Kazimir: Risks to the Outlook Are More Balanced
ECB Governing Council member Peter Kazimir has emphasized that the risks facing the euro-zone’s inflation and economic outlook are broadly balanced — neither clearly tilted to the upside nor strongly to the downside — a factor supporting the ECB’s wait-and-see stance on policy.Key points from Kazimir’s remarks include:
- While inflation has moderated close to the ECB’s 2 % target, Kazimir notes the importance of staying vigilant to upside inflation risks, such as slower wage moderation and weaker foreign exchange pass-through than expected — meaning inflation could remain stickier.
- On the growth side, the euro-area economy has shown steady momentum with resilient consumption and jobs data, but uncertainty remains large due to global trade and energy price fluctuation.
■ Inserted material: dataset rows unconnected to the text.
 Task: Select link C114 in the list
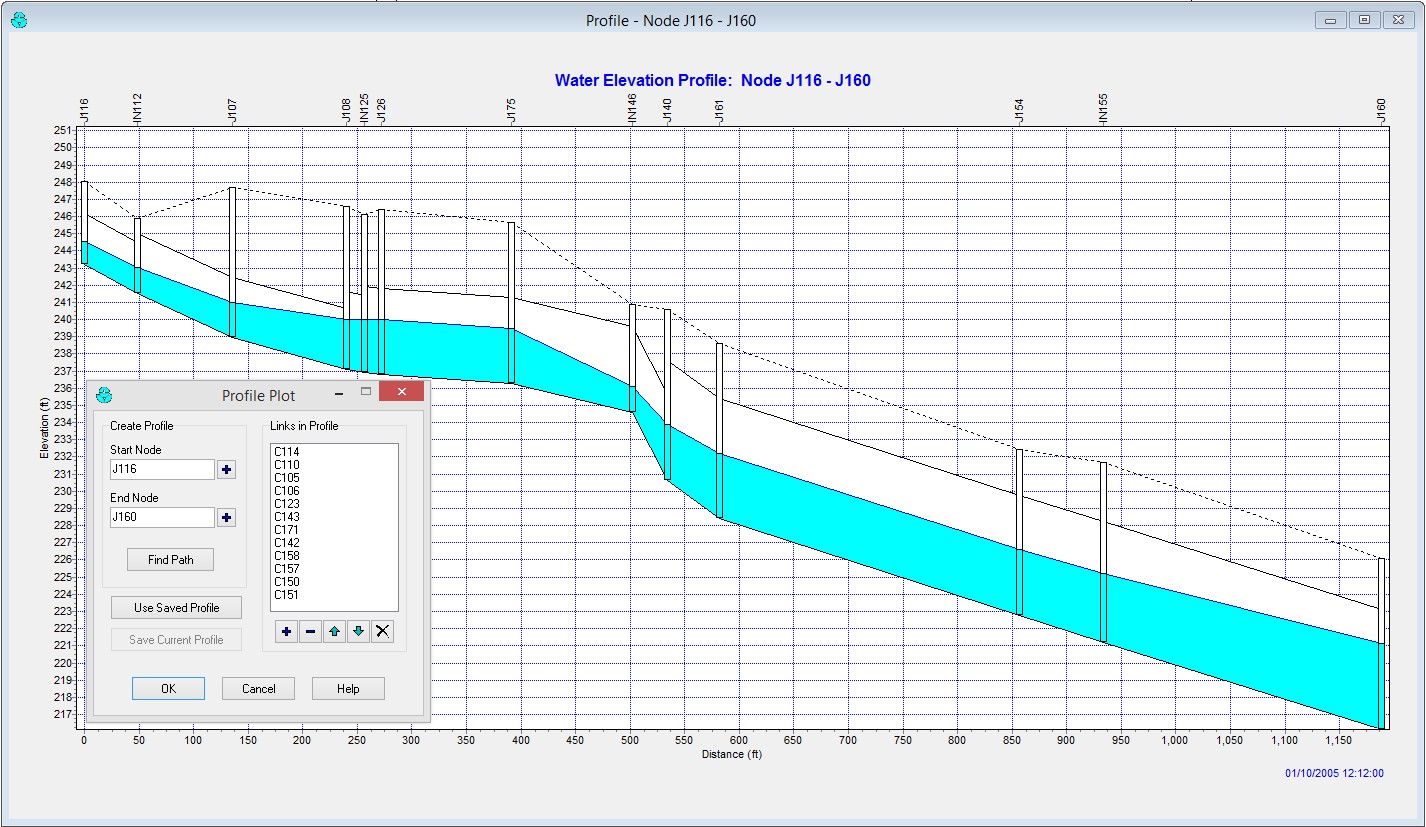287,452
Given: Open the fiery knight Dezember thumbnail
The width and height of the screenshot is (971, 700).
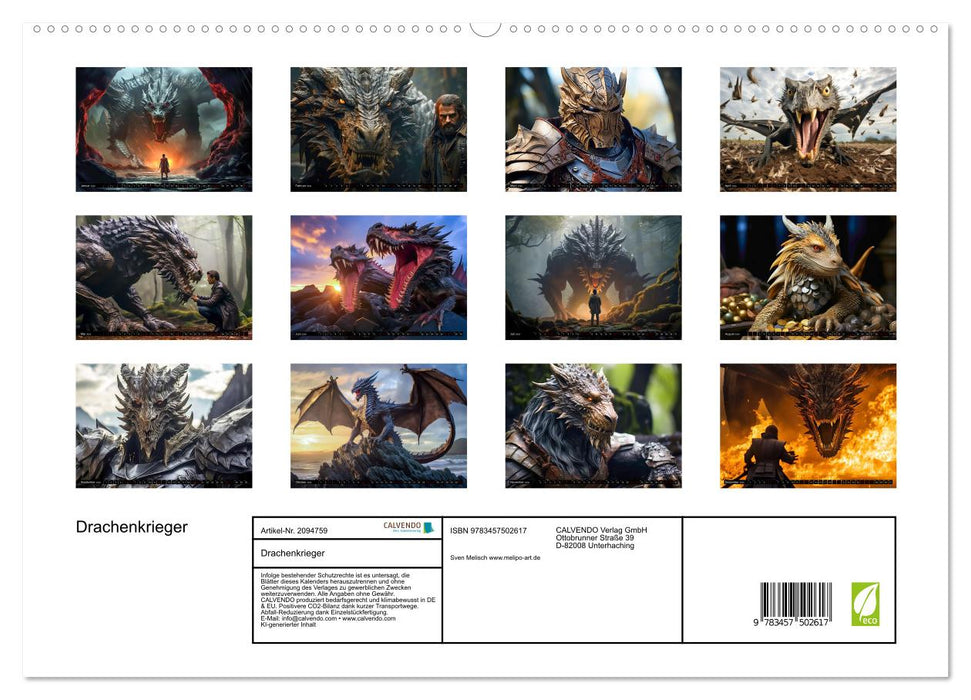Looking at the screenshot, I should coord(806,425).
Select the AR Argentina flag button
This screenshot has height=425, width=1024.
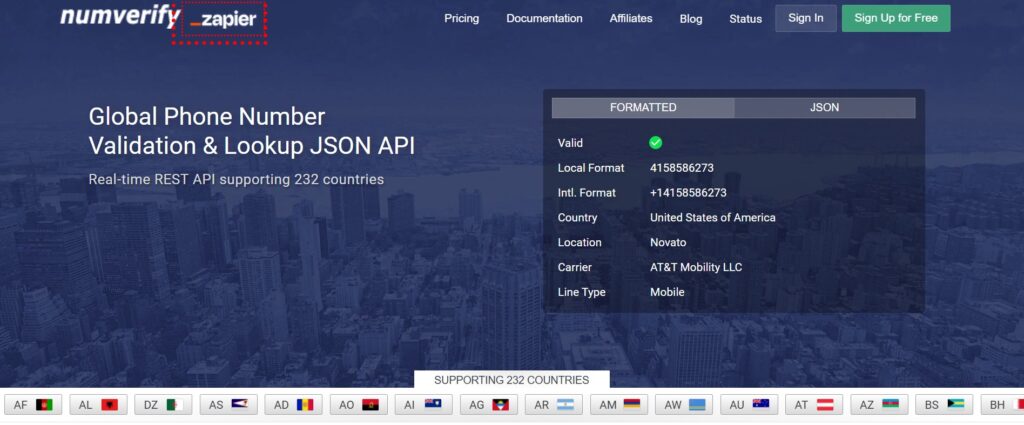click(553, 405)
This mix leaves growth risks neither clearly on the downside nor the upside.
- Kazimir reiterated that, given this balanced risk profile, there’s currently no compelling reason to change interest rates in the immediate future — reinforcing the ECB’s recent decision to keep rates unchanged.
- He also warned against “over-engineering” policy in response to small inflation deviations, arguing that trying to fine-tune monetary policy too precisely could itself introduce volatility.
- These balanced risk assessments support the ECB’s meeting-by-meeting, data-dependent approach, with policymakers emphasizing flexibility: policy is appropriate now but will adjust if significant upside or downside risks crystallize.
What This Means for Markets
For FX:- EUR/USD may find support from reduced expectations of imminent rate cuts, as balanced risks make ECB easing less likely in the near term.
- Yields could stay supported around current levels if markets price a prolonged pause from the ECB rather than aggressive easing.
- Balanced risks and a steady monetary stance may reduce volatility — although geopolitical or external shocks (e.g., U.S. macro surprises) remain key market drivers.
Bottom Line:
Kazimir’s comments signal that the ECB sees no clear directional bias in the current economic outlook — inflation and growth risks are broadly balanced — supporting the bank’s decision to keep rates steady while remaining ready to act if data significantly shifts.